Wien/Apa. Richard Lugner ist beim Verfassungsgerichtshof abgeblitzt: Das Verbot für Händler, am Sonntag ihre Geschäfte aufzusperren, ist nicht verfassungswidrig. Das hat der Verfassungsgerichtshof nun entschieden, wie VfGH-Präsident Gerhart Holzinger gestern erklärte. Das Verbot der Ladenöffnung am Sonntag sei nach wie vor mit einem öffentlichen Interesse auf Wahrung und Erhalt der Wochenendruhe zu rechtfertigen.
Lugner hatte gemeinsam mit anderen Händlern vor ziemlich genau einem Jahr Beschwerde beim VfGH eingebracht. Dafür hatte er sogar ein Gutachten vom bekannten Verfassungsrechtler Heinz Mayer erstellen lassen. Darin hatte Mayer argumentiert, dass das Verbot des Verkaufs am Sonntag ein Eingriff in die Erwerbsfreiheit sei: Das derzeitige Öffnungszeitengesetz beschränke den Unternehmer in der Zeit, in der er seine Waren anbieten kann.
Lugner wollte sonntags öffnen
Lugner wollte an fünf bis sechs Sonntagen im Jahr aufsperren. Laut Öffnungszeitengesetz dürfen Geschäfte aber nur von Montag bis Freitag von sechs bis 21 Uhr und an Samstagen von sechs bis 18 Uhr offen halten – insgesamt also bis zu 72 Stunden pro Woche. An Sonntagen müssen die Läden zu bleiben. Allerdings gibt es eine Reihe von Ausnahmen – etwa in Bahnhöfen, wo jedoch nur wenige Produkte (Reiseproviant, Souvenirs) verkauft werden dürfen.

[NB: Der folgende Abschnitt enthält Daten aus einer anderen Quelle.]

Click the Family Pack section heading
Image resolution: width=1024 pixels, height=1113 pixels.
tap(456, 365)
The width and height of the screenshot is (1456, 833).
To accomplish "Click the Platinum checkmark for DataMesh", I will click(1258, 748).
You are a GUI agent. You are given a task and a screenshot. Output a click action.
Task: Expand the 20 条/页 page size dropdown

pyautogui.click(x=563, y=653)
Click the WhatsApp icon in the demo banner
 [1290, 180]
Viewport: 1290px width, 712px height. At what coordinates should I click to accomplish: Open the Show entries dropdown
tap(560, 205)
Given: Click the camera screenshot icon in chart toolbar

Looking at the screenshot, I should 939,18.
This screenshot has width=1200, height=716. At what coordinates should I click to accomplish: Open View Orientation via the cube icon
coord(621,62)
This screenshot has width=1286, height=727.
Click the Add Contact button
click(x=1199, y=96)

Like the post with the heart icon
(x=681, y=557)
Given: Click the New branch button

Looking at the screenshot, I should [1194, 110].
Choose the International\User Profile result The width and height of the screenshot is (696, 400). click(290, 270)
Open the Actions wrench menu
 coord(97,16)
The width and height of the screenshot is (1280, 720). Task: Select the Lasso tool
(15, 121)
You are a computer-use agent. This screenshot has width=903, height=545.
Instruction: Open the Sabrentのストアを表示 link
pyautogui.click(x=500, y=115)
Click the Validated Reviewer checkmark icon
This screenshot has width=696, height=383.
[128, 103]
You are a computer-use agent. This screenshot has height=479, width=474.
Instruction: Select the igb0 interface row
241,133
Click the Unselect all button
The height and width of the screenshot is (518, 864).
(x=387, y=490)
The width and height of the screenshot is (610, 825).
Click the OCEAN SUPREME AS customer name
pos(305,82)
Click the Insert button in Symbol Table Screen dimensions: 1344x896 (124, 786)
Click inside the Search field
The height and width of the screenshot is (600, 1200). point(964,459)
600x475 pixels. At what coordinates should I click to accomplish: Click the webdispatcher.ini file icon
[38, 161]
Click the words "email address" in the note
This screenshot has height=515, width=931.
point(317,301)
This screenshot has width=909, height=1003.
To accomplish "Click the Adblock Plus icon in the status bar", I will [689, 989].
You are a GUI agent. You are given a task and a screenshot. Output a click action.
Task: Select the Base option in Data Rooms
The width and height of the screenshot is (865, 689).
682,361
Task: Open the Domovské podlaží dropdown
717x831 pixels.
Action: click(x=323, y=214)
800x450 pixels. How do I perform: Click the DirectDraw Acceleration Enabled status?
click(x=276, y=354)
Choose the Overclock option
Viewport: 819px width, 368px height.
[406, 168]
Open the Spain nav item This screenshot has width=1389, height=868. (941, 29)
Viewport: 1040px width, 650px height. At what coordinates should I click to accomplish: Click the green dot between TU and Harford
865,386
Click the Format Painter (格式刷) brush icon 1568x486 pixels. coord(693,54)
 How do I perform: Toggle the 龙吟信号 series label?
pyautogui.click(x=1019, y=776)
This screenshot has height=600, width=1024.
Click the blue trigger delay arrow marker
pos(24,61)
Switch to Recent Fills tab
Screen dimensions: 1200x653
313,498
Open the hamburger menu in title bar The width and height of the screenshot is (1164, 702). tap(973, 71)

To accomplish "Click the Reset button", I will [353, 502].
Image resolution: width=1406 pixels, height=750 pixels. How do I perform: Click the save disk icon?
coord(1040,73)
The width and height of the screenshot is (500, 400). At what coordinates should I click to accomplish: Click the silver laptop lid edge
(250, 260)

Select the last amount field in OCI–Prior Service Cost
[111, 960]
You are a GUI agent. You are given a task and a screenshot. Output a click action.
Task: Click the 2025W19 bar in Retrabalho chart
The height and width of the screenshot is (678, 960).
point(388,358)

„Die derzeitige Regelung ist verfassungskonform“ sagte der VfGH-Präsident gestern. Dem VfGH sei bewusst, dass die Entscheidung für bestimmte Geschäfte etwa am Bahnhof eine „gewisse Härte“ darstellt. Der Gesetzgeber dürfe aber das Ziel – die Wochenendruhe zu sichern – verfolgen. Richard Lugner meinte im Gespräch mit der „Presse“, man müsse den VfGH-Entscheid „natürlich zur Kenntnis nehmen“.